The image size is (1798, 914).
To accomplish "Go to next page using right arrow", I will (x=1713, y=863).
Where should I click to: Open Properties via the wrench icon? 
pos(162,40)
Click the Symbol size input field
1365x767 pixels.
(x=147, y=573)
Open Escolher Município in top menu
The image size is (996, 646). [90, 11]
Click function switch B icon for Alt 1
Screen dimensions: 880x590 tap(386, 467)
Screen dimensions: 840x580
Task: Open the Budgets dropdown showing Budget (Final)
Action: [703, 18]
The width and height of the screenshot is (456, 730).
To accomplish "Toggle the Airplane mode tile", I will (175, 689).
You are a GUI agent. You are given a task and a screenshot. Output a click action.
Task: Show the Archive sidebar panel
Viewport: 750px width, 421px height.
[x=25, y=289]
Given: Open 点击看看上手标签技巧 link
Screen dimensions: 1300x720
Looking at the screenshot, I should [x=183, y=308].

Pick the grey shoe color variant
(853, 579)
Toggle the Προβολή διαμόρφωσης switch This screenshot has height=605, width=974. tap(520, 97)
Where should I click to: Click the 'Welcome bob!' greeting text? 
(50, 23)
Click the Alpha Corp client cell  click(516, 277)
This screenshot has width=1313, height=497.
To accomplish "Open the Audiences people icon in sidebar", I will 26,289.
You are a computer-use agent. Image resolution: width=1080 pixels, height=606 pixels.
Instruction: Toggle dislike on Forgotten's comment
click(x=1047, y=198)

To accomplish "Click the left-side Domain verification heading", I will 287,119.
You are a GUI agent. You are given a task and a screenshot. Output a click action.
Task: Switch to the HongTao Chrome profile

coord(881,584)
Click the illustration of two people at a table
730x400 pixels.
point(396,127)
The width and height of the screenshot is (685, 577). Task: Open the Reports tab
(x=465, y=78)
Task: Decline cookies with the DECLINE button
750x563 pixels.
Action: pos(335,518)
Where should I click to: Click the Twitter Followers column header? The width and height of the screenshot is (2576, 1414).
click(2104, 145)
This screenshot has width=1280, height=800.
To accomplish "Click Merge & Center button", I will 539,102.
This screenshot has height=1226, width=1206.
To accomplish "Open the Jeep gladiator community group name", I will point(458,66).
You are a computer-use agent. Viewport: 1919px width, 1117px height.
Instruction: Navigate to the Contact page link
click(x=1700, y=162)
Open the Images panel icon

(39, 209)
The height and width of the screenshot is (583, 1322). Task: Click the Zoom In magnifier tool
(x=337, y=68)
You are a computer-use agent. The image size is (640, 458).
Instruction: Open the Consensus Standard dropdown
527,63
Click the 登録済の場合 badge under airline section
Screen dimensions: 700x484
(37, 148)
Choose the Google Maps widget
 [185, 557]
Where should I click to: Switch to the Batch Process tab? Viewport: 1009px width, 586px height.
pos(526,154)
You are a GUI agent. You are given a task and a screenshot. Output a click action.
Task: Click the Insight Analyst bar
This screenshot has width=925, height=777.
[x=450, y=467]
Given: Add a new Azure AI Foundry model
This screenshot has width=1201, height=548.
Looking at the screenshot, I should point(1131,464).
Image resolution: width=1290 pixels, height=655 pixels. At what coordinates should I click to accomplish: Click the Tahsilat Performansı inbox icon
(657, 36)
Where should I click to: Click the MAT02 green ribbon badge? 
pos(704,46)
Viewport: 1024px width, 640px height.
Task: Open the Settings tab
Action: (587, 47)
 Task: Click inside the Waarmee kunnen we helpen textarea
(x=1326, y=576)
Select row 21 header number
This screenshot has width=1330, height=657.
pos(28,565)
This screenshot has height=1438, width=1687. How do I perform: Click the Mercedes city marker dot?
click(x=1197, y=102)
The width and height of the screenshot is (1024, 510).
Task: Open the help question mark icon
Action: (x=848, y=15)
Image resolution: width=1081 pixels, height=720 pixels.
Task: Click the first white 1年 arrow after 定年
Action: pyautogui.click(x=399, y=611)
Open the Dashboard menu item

## EXERCISE REQUIREMENTS
Copy each line of the preceding data that contains the string "button".

## COMPLETED EXERCISE
Task: Decline cookies with the DECLINE button
To accomplish "Click Merge & Center button", I will 539,102.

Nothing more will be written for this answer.